Hyundai Ioniq Hybrid
The Ioniq was perhaps the first to really challenge the Prius in the hybrid sector and is, in fact, nicer to drive, due in no small part to having a more conventional automatic gearbox rather than the CVT one in the Prius. The Ioniq can be found for slightly less money than the equivalent Prius, too, making it even better value.
Mitsubishi Outlander PHEV
Neither of the aforementioned hybrids can go a long way on battery power alone, and that's where the bigger battery of the plug-in Outlander wins out, because you can do around 20 miles on mains power alone. If you only drive short distances and have easy access to a charger the Outlander can be even cheaper to run than the Prius and Ioniq, and it's a much bigger and more practical car.
Less than £25,000
If you can regularly charge your car, a plug-in hybrid like the 530e makes a lot of sense. Running one can be eerily quiet, especially around town when you're exploiting its 29 mile range on electric power alone. Boot space does suffer slightly, but the rest is pure 5 Series, so expect a smooth ride and a well-equipped interior.

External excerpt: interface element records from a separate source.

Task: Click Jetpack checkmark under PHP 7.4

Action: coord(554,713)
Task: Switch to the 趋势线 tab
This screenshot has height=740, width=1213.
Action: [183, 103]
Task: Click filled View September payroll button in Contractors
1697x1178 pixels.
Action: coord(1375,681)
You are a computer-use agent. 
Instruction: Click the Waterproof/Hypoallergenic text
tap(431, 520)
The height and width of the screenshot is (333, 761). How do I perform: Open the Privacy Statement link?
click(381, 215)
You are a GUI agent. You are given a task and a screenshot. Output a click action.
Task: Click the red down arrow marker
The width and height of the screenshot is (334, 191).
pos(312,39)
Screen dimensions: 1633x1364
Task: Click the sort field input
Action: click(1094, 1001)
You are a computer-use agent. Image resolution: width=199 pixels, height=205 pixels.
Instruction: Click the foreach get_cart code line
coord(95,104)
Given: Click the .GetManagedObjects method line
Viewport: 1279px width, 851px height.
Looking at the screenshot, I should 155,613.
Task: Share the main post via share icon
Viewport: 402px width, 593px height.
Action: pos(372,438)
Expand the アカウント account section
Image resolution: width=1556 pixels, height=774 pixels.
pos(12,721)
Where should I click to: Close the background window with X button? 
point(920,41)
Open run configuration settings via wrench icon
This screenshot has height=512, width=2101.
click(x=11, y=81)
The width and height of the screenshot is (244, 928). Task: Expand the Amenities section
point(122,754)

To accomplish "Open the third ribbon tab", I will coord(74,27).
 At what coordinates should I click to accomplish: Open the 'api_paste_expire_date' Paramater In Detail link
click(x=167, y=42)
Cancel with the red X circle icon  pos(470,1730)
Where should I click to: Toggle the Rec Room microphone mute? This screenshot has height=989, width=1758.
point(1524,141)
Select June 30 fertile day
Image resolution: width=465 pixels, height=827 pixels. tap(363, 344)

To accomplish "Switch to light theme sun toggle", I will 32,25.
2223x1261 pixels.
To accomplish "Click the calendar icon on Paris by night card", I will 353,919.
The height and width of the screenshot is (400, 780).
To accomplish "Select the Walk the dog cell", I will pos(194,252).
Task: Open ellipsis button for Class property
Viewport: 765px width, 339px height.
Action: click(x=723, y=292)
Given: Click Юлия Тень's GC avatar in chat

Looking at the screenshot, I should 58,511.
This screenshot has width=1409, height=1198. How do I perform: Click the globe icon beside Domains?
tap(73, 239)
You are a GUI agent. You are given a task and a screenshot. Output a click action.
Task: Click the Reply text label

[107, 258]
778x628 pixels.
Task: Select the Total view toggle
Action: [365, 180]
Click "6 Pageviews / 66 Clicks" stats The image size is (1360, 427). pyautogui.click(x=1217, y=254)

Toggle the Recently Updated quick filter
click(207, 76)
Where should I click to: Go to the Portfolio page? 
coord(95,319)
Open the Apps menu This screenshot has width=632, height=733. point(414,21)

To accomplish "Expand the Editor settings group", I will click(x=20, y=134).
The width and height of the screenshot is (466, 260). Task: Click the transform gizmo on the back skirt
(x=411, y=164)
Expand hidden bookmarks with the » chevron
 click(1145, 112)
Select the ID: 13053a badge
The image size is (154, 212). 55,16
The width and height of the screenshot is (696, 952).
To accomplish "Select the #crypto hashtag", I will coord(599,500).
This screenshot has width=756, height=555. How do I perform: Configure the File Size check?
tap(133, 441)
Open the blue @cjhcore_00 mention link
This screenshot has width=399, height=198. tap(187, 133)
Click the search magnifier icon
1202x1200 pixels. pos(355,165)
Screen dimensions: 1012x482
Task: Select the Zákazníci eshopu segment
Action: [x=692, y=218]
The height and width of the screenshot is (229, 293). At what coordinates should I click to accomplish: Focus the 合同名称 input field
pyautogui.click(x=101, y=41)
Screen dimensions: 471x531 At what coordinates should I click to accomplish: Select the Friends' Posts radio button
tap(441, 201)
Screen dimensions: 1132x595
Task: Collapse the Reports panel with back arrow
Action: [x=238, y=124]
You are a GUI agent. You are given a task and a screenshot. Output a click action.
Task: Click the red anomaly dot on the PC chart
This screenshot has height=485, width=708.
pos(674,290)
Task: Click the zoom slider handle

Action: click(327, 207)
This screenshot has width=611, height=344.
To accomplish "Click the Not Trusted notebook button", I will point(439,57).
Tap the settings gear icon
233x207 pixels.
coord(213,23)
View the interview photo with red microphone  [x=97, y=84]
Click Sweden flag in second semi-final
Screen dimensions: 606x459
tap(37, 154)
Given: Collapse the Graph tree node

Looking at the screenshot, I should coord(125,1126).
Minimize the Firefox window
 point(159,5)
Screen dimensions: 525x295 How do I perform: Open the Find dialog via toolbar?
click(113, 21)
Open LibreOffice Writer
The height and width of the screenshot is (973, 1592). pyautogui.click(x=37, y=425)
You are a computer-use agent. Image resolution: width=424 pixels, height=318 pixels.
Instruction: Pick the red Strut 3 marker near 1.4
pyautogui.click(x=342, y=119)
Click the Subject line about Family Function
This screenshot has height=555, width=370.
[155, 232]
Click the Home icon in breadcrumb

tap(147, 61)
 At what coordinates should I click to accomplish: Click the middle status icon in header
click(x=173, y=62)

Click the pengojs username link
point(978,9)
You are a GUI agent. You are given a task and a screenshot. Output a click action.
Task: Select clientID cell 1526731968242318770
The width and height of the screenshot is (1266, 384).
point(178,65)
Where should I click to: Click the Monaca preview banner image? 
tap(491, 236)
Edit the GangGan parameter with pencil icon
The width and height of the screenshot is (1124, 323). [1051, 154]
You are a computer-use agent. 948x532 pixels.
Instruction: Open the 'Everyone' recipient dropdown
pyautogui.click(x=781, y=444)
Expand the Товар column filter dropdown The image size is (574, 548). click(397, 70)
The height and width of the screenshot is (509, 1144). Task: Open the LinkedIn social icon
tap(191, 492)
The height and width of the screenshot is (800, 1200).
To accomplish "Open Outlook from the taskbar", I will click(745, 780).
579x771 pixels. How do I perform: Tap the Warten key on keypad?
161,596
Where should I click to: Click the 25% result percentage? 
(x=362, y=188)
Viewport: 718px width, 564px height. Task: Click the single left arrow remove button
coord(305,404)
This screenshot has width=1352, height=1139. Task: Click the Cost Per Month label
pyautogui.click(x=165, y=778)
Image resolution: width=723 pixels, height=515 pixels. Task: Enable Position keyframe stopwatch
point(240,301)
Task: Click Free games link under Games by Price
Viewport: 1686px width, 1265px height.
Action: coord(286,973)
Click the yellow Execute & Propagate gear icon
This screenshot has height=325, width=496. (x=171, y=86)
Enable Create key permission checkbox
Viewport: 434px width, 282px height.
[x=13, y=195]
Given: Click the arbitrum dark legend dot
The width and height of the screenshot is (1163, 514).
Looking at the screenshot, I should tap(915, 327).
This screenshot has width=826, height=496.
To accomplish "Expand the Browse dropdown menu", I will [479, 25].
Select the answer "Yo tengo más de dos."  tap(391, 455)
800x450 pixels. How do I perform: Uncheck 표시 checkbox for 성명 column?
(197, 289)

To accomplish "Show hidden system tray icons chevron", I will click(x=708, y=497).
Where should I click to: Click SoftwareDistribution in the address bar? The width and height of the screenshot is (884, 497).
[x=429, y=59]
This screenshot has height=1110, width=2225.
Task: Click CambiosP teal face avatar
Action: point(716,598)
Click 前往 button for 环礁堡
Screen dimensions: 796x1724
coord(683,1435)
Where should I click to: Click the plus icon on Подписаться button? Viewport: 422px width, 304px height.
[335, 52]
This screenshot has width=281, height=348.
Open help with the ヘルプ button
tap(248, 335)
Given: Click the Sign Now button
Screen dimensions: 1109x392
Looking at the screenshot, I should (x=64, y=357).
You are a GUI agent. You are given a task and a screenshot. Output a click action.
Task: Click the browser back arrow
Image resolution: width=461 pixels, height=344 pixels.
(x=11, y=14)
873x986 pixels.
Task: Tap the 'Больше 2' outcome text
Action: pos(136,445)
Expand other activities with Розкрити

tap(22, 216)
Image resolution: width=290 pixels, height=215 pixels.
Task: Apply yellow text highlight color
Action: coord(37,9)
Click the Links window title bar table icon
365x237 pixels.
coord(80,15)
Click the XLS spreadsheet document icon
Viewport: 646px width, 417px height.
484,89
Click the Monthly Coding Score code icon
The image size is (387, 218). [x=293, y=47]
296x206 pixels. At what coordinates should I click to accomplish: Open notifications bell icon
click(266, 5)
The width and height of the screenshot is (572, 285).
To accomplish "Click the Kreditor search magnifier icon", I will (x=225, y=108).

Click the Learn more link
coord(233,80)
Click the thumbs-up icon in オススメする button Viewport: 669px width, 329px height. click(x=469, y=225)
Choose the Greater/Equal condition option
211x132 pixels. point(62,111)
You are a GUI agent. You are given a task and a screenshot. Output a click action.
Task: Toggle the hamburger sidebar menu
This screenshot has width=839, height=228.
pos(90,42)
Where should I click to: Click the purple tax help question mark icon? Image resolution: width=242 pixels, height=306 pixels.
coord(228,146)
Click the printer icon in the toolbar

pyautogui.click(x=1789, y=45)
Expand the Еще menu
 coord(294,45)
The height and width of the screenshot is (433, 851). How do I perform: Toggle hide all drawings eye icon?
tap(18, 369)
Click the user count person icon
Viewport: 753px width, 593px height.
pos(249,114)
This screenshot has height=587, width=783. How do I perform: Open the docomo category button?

The smaller battery pack of the 330e shortens the range compared with the 530e to 23miles, but it does mean quicker recharge times, which could be important when zipping between meetings. If you want electric motoring wrapped up in a premium image the 330e's a tempting package.
Volkswagen Golf GTE
When the battery is fully charged, the Golf GTE can give the hot hatch GTI a run for its money – particularly in running costs. You can also travel 31 miles between charges in your GTE. The rest is very much like a regular Golf, and that's a good thing. It rides well, is roomy and practical and great value, too.
Less than £40,000
Volvo XC90 T8
The big battery in the XC90 means you can travel around 28 miles on battery power alone, and there's no compromising on seating because the T8 seats seven, just like the regular XC90. It's great value, too.
BMW X5 xDrive40e
If a regular diesel X5 doesn't work for you then this plug-in hybrid 40e could be just the answer because it has an electric-only range of nearly 20 miles, and drives almost as well as the regular version. It's quick, too, and opuent inside.
The E300de is unusual in this class in that it is a diesel plug-in hybrid which is intended for those who have to travel long distances but still be able to get into low emissions zones in a city centre with its healthy 30 mile electric range. So unlike the bigger petrol SUV rivals it faces, you can run the E300de on its engine alone and save the battery and not be hit with horrendous fuel bills.